OpenAI introduces Sora, an impressive text-to-video AI model capable of generating realistic videos up to one minute in length. Sora handles reflections and shadows adeptly, with a resolution of 1080p. It is speculated that Sora is trained on Unreal Engine simulations. Currently, Sora is not available to regular users as OpenAI collaborates with experts to assess the model for bias, risks, and harms.
When Google unveiled its next-gen Gemini 1.5 Pro model, OpenAI surprised the industry with Sora, a groundbreaking text-to-video AI model. Unlike previous models like Runway’s Gen-2 and Pika, Sora sets a new standard in video generation.
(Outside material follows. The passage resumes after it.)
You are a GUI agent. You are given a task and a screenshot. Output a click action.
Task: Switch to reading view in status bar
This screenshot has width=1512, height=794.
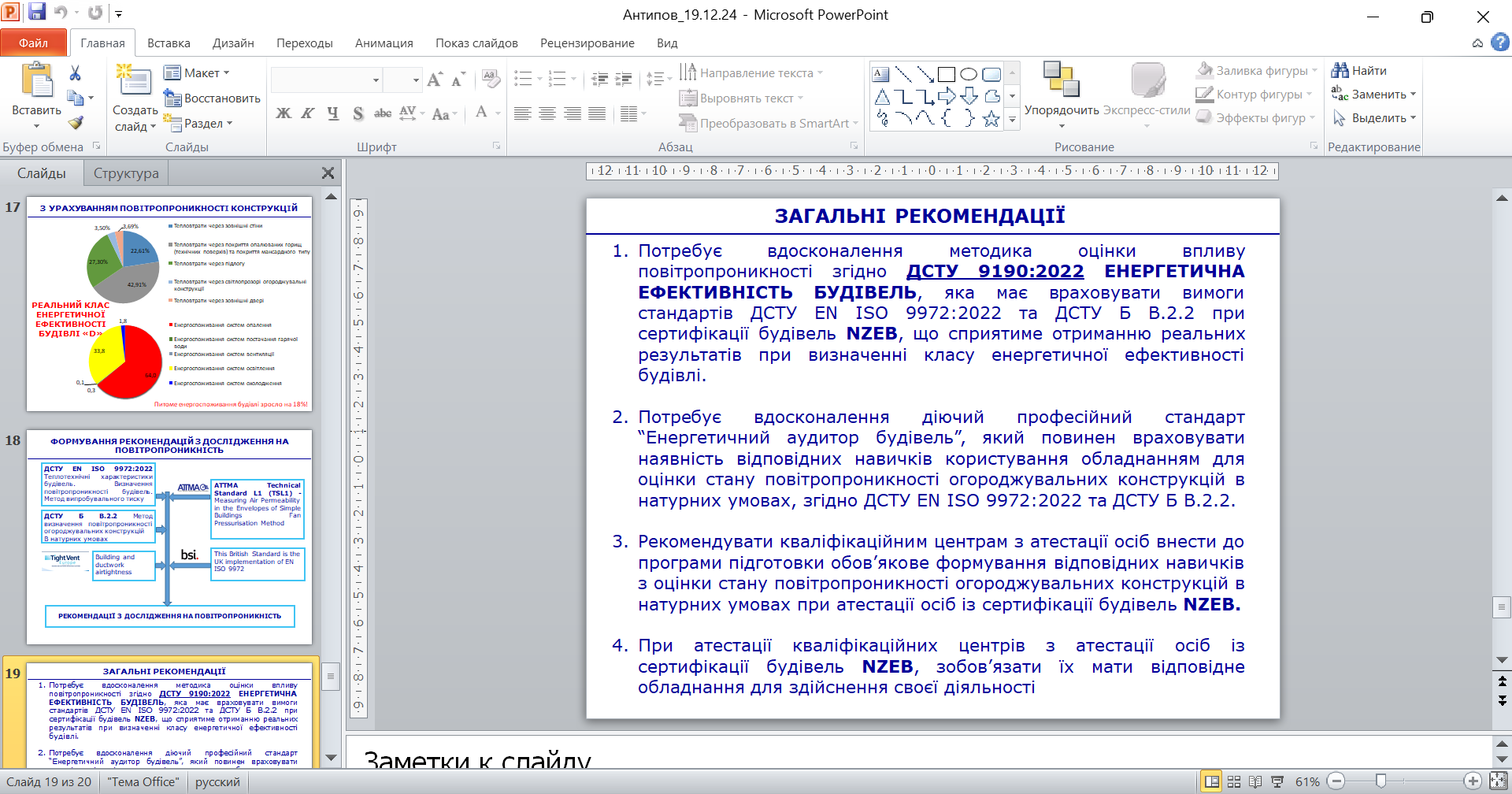coord(1255,781)
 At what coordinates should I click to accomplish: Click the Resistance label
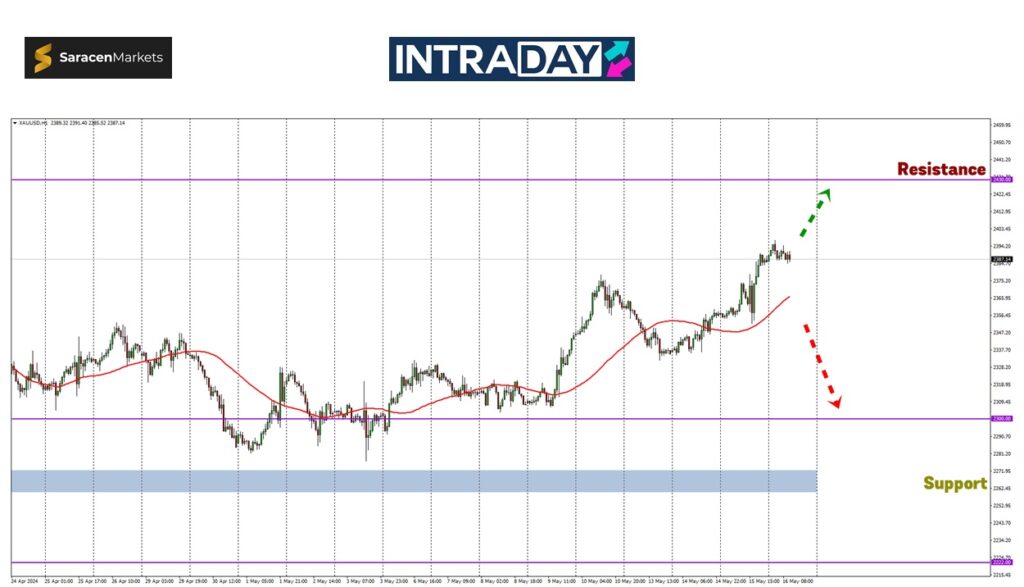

Here’s what you should know about OpenAI’s Sora.
Sora Can Generate Videos Up to 1 Minute
Sora, OpenAI’s text-to-video AI model, creates detailed videos (up to 1080p) from text inputs. It faithfully interprets user prompts, simulating motion in the physical world. Notably, Sora produces AI videos up to one minute in length, surpassing the few seconds typical of existing models.
OpenAI has presented numerous visual demonstrations to exhibit Sora’s impressive capabilities. The creators of ChatGPT assert that Sora possesses a profound comprehension of language, capable of producing “compelling characters that convey vibrant emotions.” Moreover, it can incorporate various shots in a single video, ensuring continuity of characters and scenes throughout the duration.
However, Sora does exhibit some limitations. Presently, it lacks a comprehensive understanding of real-world physics. OpenAI clarifies this by stating, “A person might take a bite out of a cookie, but afterward, the cookie may not have a bite mark.”
Regarding its architecture, Sora operates as a diffusion model constructed upon the transformer architecture. It employs the recaptioning technique pioneered with DALL-E 3, which generates a highly descriptive prompt from a provided user prompt. In addition to text-to-video generation, Sora can also animate still images and extend them into video format frames.
Indeed, OpenAI appears to have achieved another breakthrough with Sora, as evident from its concluding remarks on the blog, emphasizing the pursuit of Artificial General Intelligence (AGI).
Regular users do not have access to Sora at present. OpenAI is collaborating with experts to assess the model for potential risks and harms. Additionally, access to Sora is being granted to filmmakers, designers, and artists for feedback and refinement before a public release.